PENYAKIT AKUT PEMBUNUH BISNIS

Terbaru32 Dilihat

Waktu masih SMA, saya mulai dagang kecil kecilan. Dagang buku,majalah, dan aksesoris muslim. Ceritanya belajar jadi agen lah. Hahaha keren amat jadi agen. Mungkin lebih tepat mah jadi reseller. Saya belanja buku di daerah ITB Bandung naik kereta api dan dijual lagi di sekolah.
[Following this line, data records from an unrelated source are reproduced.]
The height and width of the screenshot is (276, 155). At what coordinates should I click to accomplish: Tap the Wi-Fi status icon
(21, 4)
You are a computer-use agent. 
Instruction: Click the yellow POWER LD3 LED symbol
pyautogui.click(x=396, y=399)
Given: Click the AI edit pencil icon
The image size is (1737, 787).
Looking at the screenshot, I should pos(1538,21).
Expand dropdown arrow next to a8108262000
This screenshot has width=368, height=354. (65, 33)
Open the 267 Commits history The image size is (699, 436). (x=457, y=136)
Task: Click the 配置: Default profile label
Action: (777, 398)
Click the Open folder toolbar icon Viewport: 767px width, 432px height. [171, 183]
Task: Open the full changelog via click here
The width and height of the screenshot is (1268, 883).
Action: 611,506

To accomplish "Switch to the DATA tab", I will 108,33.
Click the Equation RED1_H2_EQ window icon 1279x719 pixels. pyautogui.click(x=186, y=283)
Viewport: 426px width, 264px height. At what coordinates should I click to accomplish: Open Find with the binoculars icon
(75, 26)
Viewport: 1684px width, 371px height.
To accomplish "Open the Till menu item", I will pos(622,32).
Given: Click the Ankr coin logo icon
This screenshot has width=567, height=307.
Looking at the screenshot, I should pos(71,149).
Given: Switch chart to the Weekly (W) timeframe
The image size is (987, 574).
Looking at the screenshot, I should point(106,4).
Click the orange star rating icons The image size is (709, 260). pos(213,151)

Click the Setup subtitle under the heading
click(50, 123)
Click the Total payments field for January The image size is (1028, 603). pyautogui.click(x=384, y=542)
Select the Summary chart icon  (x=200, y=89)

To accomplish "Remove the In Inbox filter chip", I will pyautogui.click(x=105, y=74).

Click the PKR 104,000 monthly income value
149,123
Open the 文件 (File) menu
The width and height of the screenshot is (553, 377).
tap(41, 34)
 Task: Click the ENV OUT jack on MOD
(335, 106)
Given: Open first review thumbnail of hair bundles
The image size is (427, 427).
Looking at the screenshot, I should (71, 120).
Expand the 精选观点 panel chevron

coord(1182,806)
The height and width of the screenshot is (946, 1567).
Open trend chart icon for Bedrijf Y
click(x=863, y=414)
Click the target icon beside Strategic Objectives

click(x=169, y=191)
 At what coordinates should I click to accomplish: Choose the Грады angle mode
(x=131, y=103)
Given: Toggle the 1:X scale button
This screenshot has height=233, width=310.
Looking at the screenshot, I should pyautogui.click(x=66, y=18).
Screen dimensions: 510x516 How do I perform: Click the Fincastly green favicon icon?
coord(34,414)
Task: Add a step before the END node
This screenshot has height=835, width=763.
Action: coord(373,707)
Saat itu yang jadi market saya temen temen satu sekolahan. Terutama temen temen wanitanya. Ga ada pesaing jadi enak ngembangin bisnis. Ya, saat itu memang sedang rame ramenya semangat keislaman di kalangan anak anak sekolah. Remaja mesjid menjamur dimana mana dan otomatis kebutuhan aksesoris keislamanpun meningkat. Jadi klop, jualan saya selalu laris manis.

Malah, saya punya pelanggan setia yang selalu beli apapun yang saya tawarkan. Ga pernah nawar dan kadang suka kasih uang lebih. Pelanggan itu akhirnya jadi istri saya. Belakangan dia baru tahu kalau saya sering naikin harga diluar pasaran kalau nawarin dia. Namanya juga otak dagang, modal sekecil mungkin untung sebanyak banyaknya hahaha…

Singkat cerita, dagangan dan pelanggan saya makin banyak. Bahkan saya mulai berani nawarin ke guru guru dan keluar sekolah. Lagi lagi trik lama saya lakukan. Saya cari temen wanita di sekolah lain dan lalu saya ajak dia jadi agen marketing saya disekolahnya . Akhirnya, sub reseller saya makin banyak. Kulakan saya makin besar dan makin banyak barang yang harus diambil.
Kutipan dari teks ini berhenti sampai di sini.